§ Task goal:
Below are the entries; return every line among them that holds the word "agent".

§ Listed entries:
☆ ☆ ☆
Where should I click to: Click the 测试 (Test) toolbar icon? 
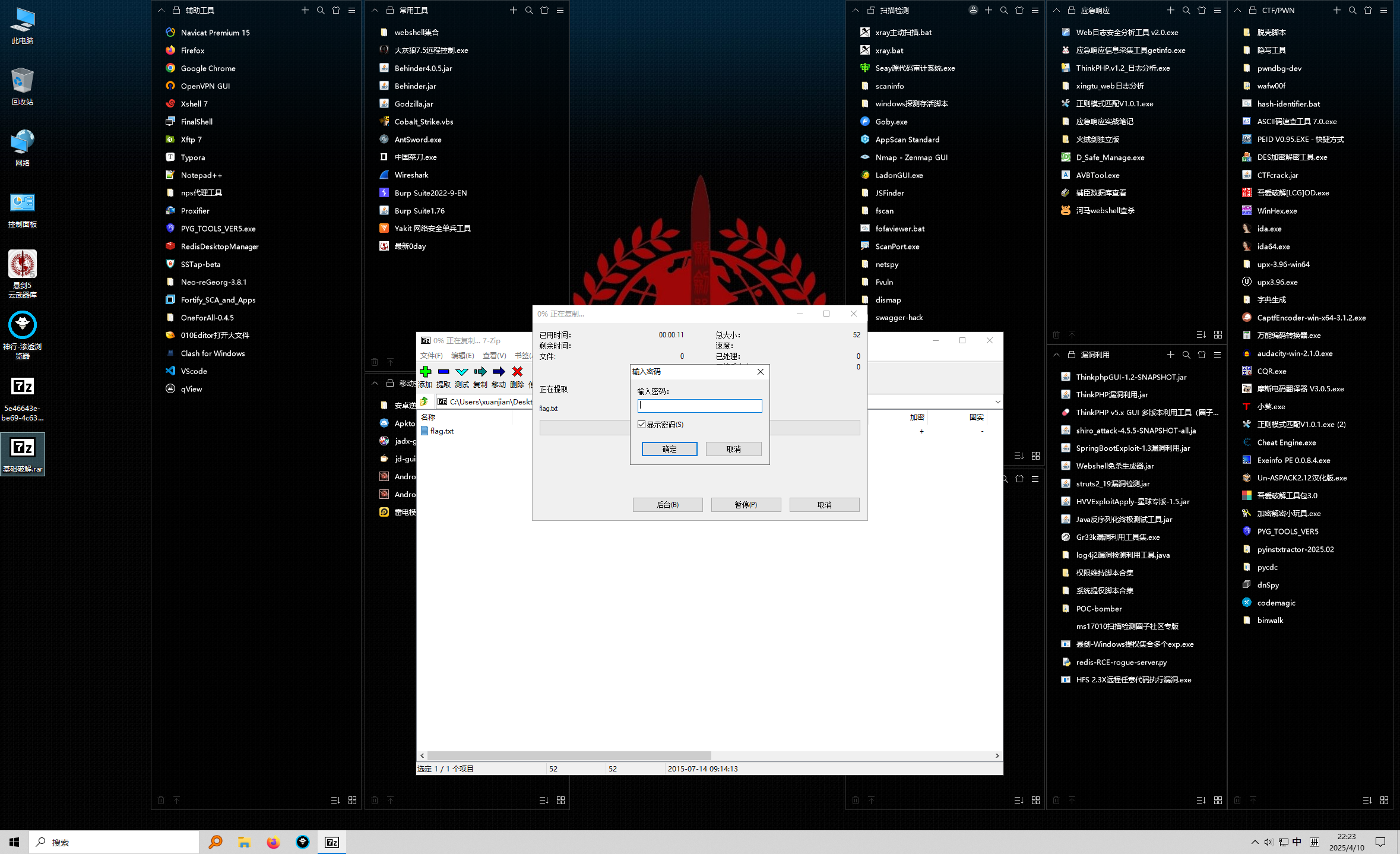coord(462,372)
☆ ☆ ☆
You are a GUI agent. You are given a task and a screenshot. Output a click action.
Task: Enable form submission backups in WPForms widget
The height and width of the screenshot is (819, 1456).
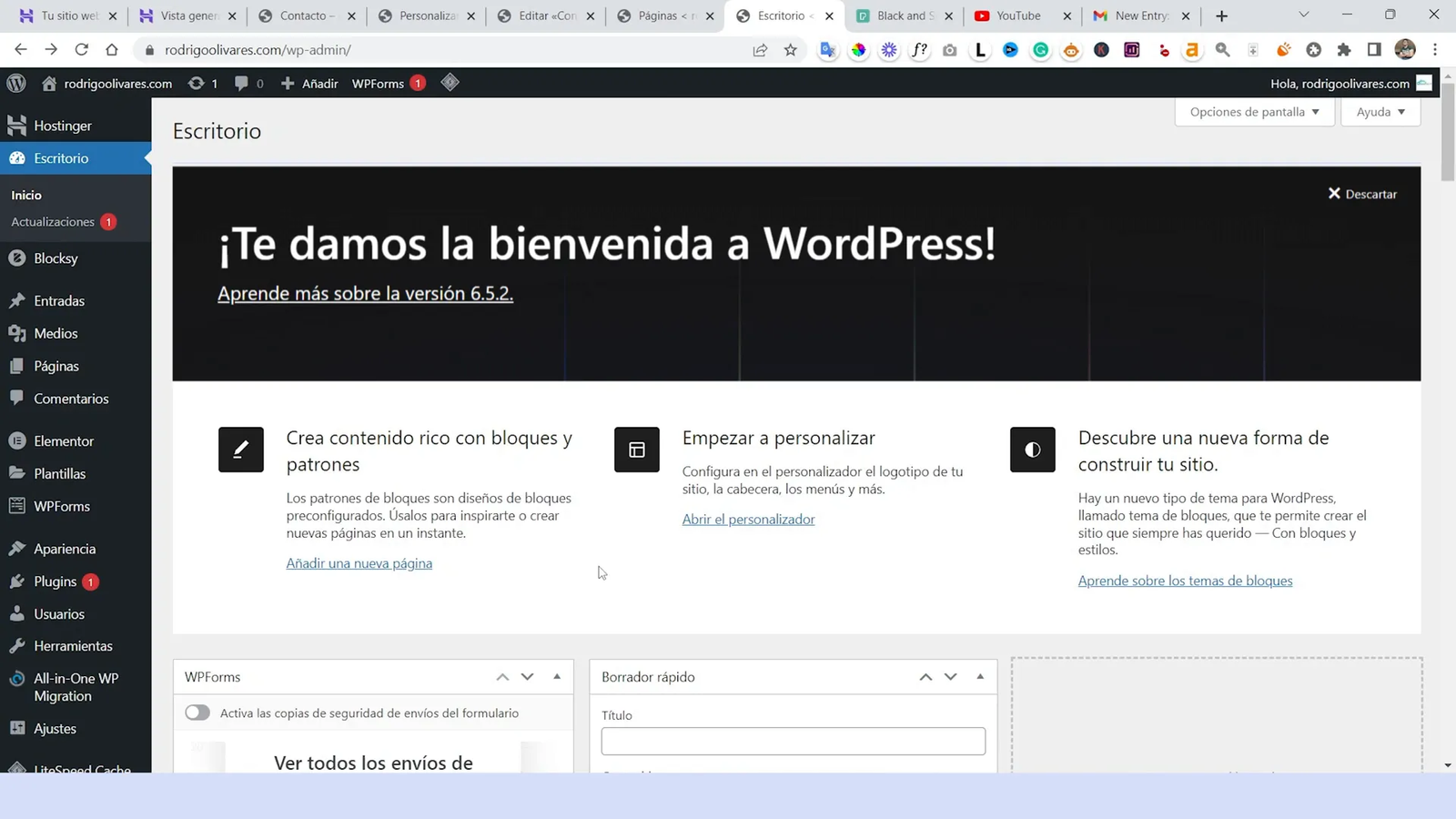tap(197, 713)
☆ ☆ ☆
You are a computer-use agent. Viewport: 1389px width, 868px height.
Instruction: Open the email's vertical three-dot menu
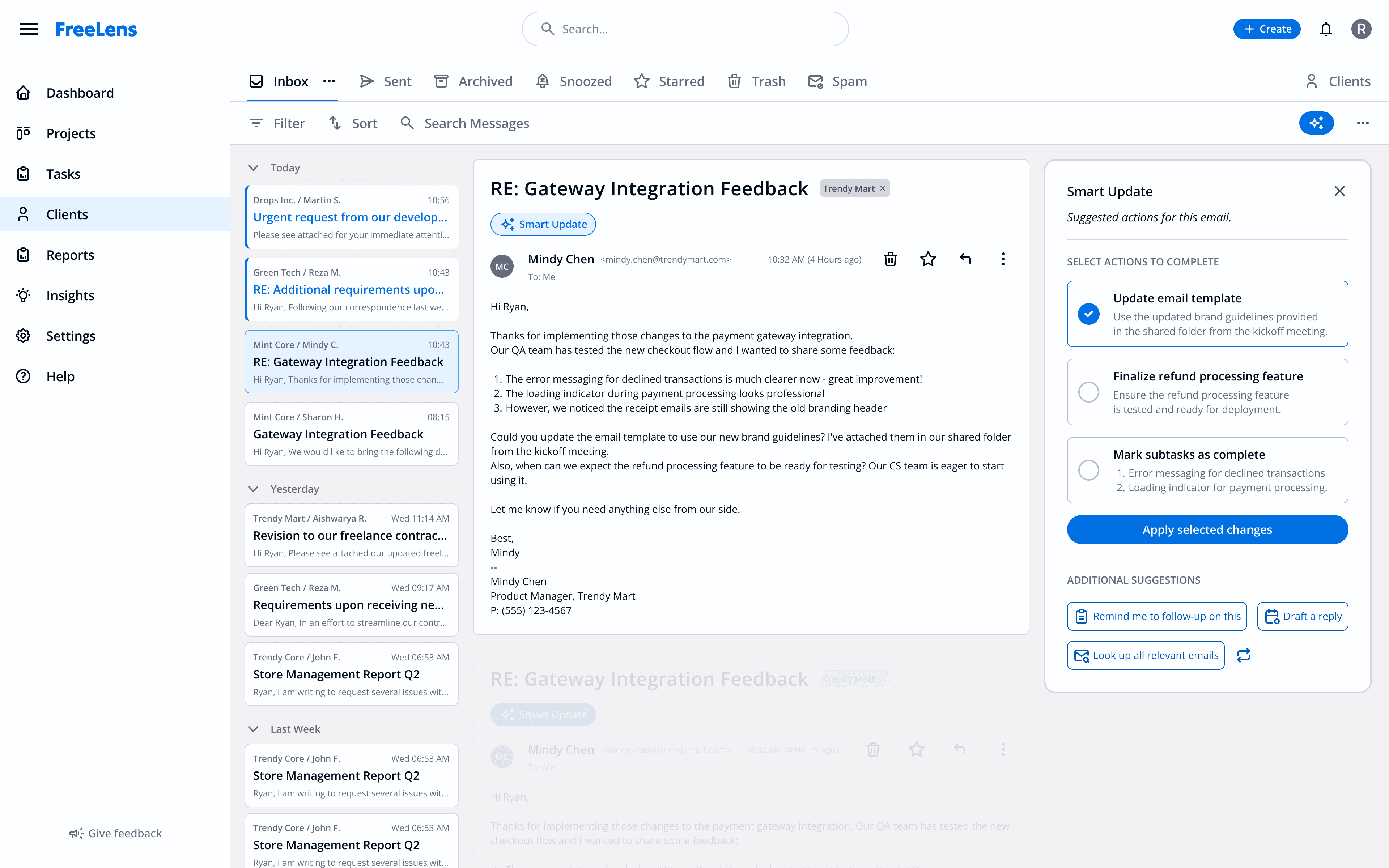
☆ ☆ ☆
§ Written response:
You are a GUI agent. You are given a task and a screenshot. Output a click action.
You are a computer-use agent. Viewport: 1389px width, 868px height.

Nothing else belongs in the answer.